GIVEN EXERCISE
Could you turn the rows from the line with "Click the Type label" to the line with "tap(730, 41)", both included, into a JSON list of strings, one per line, leaving out blank lines?

|---|

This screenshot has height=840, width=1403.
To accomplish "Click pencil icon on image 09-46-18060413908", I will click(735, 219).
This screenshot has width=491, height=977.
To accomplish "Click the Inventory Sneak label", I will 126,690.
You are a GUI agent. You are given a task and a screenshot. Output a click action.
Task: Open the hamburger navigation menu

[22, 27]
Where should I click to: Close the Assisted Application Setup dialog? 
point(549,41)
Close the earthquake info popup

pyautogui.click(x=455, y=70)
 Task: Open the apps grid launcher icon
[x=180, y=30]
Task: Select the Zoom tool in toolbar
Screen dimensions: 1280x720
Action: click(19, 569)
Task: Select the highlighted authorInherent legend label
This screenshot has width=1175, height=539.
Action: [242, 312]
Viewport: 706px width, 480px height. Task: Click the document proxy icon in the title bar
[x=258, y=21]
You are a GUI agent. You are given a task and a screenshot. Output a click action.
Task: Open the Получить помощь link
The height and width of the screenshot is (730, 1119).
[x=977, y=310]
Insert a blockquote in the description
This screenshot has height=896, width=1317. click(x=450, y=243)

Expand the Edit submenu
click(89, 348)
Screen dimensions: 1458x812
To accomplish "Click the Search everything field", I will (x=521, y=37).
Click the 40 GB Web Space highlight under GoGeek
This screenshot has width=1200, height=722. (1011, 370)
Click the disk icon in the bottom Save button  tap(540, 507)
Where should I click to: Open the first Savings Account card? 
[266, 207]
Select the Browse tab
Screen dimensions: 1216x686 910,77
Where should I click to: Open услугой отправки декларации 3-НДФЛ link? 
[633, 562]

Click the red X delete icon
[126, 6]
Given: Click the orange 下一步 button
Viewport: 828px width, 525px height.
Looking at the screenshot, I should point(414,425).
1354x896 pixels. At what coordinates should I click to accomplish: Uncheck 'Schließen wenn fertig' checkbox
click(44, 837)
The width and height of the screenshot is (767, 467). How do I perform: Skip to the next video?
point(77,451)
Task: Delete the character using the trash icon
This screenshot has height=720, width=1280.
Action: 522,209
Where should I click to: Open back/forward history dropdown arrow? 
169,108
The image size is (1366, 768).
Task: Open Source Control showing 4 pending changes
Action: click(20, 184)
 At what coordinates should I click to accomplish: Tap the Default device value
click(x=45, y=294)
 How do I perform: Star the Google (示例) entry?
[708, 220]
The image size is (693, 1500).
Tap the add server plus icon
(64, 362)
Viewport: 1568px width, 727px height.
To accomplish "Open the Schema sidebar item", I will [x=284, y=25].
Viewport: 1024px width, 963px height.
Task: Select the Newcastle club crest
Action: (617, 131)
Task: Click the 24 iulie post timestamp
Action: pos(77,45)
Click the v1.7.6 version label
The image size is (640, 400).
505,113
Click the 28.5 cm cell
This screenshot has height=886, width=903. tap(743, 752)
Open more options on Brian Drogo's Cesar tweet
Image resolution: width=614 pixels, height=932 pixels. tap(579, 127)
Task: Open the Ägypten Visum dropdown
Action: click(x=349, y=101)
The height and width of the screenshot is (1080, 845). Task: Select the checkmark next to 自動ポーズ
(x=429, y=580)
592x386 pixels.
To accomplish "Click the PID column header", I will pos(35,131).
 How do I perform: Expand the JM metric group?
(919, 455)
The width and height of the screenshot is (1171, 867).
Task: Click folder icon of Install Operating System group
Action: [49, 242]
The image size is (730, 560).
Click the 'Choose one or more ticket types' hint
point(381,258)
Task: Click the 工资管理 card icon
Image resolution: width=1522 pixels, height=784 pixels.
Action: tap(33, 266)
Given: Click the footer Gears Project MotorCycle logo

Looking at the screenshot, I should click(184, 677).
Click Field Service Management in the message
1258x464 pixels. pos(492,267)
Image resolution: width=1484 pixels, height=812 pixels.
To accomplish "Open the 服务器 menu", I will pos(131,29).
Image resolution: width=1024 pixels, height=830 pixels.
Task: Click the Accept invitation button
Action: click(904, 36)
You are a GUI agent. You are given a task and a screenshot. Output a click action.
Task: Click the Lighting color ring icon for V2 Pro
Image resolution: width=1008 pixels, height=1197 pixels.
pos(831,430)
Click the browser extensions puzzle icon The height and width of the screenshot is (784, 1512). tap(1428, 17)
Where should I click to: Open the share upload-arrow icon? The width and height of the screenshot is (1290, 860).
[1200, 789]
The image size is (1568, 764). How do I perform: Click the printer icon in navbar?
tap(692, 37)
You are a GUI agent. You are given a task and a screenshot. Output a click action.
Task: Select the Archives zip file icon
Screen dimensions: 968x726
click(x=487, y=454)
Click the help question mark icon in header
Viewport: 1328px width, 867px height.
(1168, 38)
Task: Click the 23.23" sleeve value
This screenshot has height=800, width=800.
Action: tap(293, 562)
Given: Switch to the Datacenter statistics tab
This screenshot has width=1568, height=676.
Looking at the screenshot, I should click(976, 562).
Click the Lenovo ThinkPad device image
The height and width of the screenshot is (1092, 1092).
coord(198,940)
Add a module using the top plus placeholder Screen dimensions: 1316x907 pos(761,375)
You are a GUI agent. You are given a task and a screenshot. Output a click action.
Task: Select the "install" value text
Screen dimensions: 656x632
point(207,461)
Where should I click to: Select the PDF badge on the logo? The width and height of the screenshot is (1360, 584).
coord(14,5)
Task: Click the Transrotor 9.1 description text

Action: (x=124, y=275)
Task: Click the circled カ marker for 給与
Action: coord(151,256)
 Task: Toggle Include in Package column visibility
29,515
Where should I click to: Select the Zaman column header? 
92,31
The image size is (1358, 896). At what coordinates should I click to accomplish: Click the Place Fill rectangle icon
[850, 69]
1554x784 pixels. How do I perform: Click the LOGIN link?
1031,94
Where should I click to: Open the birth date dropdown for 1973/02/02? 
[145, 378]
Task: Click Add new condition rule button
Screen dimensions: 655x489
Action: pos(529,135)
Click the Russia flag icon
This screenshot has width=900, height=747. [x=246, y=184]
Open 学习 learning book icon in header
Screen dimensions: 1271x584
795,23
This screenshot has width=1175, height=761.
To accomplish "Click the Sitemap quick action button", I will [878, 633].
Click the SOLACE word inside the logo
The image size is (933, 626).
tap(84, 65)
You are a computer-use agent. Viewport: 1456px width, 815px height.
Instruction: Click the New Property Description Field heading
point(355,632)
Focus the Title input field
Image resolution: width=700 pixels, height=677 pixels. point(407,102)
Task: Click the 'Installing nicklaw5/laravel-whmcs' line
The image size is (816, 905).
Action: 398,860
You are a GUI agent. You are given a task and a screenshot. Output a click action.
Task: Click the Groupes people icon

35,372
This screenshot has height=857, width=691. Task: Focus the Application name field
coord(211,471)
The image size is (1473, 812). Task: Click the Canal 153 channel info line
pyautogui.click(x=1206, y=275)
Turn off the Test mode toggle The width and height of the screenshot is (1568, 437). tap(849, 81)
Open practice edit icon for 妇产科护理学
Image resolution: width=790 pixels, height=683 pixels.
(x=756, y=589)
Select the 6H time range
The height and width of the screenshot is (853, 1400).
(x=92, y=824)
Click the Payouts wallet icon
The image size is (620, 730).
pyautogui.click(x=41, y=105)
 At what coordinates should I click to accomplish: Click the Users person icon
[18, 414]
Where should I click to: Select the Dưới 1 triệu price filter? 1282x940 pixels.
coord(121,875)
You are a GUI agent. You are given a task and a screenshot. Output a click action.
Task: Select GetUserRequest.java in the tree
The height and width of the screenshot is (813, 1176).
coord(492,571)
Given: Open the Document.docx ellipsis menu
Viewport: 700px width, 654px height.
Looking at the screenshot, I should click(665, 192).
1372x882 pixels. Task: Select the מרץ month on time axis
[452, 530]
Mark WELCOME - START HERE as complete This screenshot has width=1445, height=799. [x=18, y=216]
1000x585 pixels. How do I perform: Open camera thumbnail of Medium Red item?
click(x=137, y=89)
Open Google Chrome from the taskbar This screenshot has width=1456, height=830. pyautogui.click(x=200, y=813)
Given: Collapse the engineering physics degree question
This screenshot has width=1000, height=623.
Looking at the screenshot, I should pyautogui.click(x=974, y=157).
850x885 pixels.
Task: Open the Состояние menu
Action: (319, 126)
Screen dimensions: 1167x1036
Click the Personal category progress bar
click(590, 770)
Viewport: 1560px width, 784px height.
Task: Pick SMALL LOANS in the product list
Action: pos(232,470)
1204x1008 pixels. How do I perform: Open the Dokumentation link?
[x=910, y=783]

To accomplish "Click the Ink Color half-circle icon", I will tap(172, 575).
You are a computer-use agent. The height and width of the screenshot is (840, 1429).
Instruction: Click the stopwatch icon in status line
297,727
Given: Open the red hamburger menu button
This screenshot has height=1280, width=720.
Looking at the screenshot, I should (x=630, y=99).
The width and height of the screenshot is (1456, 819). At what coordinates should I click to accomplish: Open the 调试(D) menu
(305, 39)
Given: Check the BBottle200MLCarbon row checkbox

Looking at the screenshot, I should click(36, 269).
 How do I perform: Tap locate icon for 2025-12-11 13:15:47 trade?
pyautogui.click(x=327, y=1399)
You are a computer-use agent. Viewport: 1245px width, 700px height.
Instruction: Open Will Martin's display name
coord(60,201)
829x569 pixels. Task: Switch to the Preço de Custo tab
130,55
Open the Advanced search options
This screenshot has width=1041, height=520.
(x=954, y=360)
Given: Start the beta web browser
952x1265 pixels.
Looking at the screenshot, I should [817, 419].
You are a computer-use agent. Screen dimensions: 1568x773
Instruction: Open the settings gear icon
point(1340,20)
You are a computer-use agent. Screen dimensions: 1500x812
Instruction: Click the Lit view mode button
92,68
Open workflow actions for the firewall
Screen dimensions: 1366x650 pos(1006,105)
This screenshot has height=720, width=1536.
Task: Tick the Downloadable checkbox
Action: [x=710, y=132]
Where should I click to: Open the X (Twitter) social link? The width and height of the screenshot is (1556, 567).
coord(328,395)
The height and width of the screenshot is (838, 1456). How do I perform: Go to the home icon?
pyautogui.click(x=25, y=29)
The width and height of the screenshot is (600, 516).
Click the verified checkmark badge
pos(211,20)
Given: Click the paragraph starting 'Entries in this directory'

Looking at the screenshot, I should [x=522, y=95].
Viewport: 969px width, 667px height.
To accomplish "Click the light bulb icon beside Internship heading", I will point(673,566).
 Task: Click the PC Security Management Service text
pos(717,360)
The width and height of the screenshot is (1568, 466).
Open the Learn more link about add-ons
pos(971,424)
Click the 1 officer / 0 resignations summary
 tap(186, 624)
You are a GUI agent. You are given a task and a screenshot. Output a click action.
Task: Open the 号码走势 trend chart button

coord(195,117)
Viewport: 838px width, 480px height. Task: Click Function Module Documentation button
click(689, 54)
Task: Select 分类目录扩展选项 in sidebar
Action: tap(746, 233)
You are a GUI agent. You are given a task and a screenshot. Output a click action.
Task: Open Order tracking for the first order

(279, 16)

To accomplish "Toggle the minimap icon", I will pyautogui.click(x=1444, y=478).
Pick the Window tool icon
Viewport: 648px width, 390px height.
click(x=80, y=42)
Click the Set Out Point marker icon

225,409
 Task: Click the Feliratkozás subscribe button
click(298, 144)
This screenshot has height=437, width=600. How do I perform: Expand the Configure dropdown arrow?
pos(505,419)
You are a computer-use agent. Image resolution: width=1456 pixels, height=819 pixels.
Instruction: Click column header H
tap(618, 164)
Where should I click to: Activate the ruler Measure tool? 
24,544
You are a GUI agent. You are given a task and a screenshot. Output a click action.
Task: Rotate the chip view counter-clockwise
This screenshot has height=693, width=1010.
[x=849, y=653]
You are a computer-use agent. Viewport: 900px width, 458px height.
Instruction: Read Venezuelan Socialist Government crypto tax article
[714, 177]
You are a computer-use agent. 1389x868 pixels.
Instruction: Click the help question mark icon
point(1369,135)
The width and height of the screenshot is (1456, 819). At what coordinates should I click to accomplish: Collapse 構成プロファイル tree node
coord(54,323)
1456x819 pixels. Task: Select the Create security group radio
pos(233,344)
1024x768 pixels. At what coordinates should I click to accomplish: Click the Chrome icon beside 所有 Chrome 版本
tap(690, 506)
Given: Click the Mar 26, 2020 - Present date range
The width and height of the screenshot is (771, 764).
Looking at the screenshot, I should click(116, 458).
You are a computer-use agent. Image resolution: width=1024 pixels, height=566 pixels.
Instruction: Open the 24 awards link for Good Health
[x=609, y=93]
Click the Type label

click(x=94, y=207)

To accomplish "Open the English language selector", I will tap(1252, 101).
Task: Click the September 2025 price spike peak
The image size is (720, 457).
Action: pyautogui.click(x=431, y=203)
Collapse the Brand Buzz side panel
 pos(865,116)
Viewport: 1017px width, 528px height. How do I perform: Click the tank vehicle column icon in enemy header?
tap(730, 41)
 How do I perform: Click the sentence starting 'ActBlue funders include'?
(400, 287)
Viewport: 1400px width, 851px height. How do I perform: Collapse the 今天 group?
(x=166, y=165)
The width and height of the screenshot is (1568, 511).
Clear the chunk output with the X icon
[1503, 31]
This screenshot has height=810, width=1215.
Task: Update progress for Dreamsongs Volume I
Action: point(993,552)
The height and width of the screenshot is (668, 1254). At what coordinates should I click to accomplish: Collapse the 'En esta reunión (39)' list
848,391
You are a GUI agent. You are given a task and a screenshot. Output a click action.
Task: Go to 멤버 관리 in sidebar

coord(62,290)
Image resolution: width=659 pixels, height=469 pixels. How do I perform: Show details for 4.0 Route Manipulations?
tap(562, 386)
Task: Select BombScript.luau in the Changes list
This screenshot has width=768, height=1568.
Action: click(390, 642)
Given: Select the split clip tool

|---|

OUTPUT OF THE TASK
[
  "Click the Type label",
  "click(x=94, y=207)",
  "To accomplish \"Open the English language selector\", I will tap(1252, 101).",
  "Task: Click the September 2025 price spike peak",
  "The image size is (720, 457).",
  "Action: pyautogui.click(x=431, y=203)",
  "Collapse the Brand Buzz side panel",
  " pos(865,116)",
  "Viewport: 1017px width, 528px height. How do I perform: Click the tank vehicle column icon in enemy header?",
  "tap(730, 41)"
]